Passados dois anos, os valores atualizados já somam R$ 77 milhões. Mas, o dinheiro prometido pelo Governo do Estado não veio. Aliás, o Estado ocupou o imóvel com 17 mil metros quadrados durante 41 anos e só promoveu reparos pontuais na estrutura centenária.
O desleixo foi tanto que desde meados da década passada o conjunto arquitetônico oferecia risco aos estudantes, professores e funcionários.
Até que, sem acordo com Irmandade da Santa Casa, o Governo do Estado resolveu abandonar definitivamente as instalações projetadas pelo benemérito santista João Octávio dos Santos.
Esse abandono perdurou durante as gestões dos ex-governadores José Serra, Geraldo Alckmin, Márcio França e João Dória.
No terreno que chegou a abrigar oficinas profissionalizantes e um até um orfanato, também funcionou uma unidade da Faculdade de Tecnologia (Fatec), ligada ao Centro Estadual de Educação Tecnológica Paula Souza.
Agora, há cerca de 45 dias, o Estado solicitou o envio do projeto de restauração do imóvel para o secretário de Estado da Segurança Pública, Guilherme Derrite.
Em visita ao Porto no dia 2 de fevereiro de 2024, o presidente Luiz Inácio Lula da Silva prometeu instalar uma unidade do Instituto Federal de Educação em Santos.
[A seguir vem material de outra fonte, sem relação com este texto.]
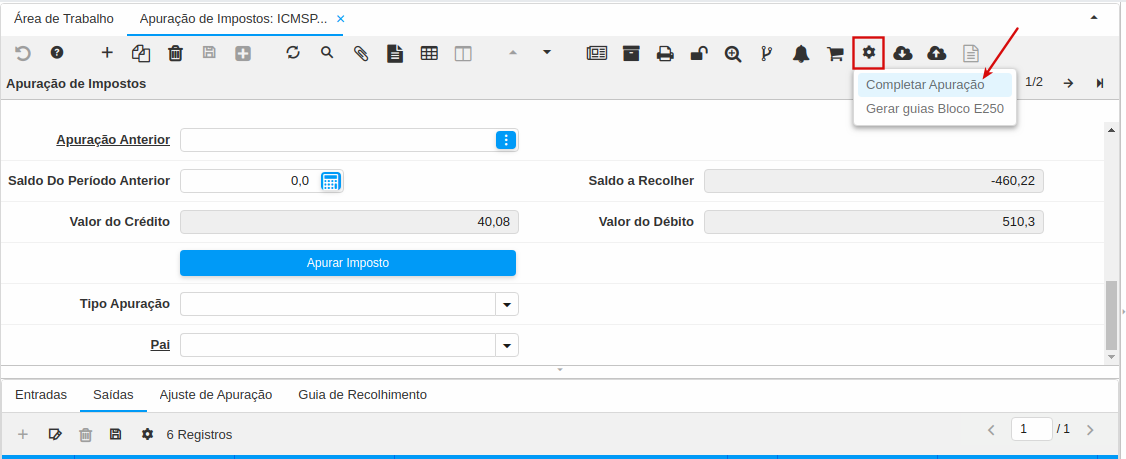
Task: Toggle the padlock record lock icon
Action: click(x=699, y=54)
E pediu às autoridades locais que indicassem um imóvel compatível com as atividades da unidade de ensino profissionalizante.
Consultado pelo Diário do Litoral durante visita de Tarcísio de Freitas à Prefeitura, o prefeito Rogério Santos (Republicanos) disse que pediria uma audiência em Brasília para tratar do tema.
Depois, em conversa informal na Associação Comercial de Santos durante a visita do governador mineiro Romeu Zema (Novo), o prefeito sinalizou que poderia sugerir a instalação do campus do IF no imóvel que abrigou o Instituto Escolástica Rosa. Mas, a Prefeitura nunca mais tocou no assunto.
Ligado ao Ministério de Gestão e Inovação em Serviços Públicos, o escritório da Secretaria de Patrimônio da União (SPU) em Santos chegou a promover um levantamento de imóveis ociosos da União na Cidade.
O escritório é dirigido pelo ex-secretário de Habitação de São Vicente, o psicólogo Emerson Santos. Quem também exerce cargo comissionado em Brasília é a geóloga e ex-vereadora santista Cassandra Maroni Nunes. Petista histórica, Cassandra é a atual diretora do Departamento de Destinação de Imóveis do Ministério de Gestão.
Mais: conforme apurado pelo Ministério Público em inquérito que pede a desapropriação do Escolástica Rosa, a Santa Casa devia, em 2024, perto de R$ 100 milhões em impostos federais. Além disso, a entidade também acumulava outra dívida de quase R$ 30 milhões com o Banco Nacional de Desenvolvimento Econômico e Social (BNDES).
No então, presentes na audiência, a vereadora Débora Camilo (PSol) e a ex-prefeita de Cubatão, Márcia Rosa (PT), discursaram sem sinalizar qualquer interlocução concreta com a Presidência da República a fim de viabilizar a instalação do IF no conjunto arquitetônico que leva o nome da ex-escrava dona Escolástica Rosa.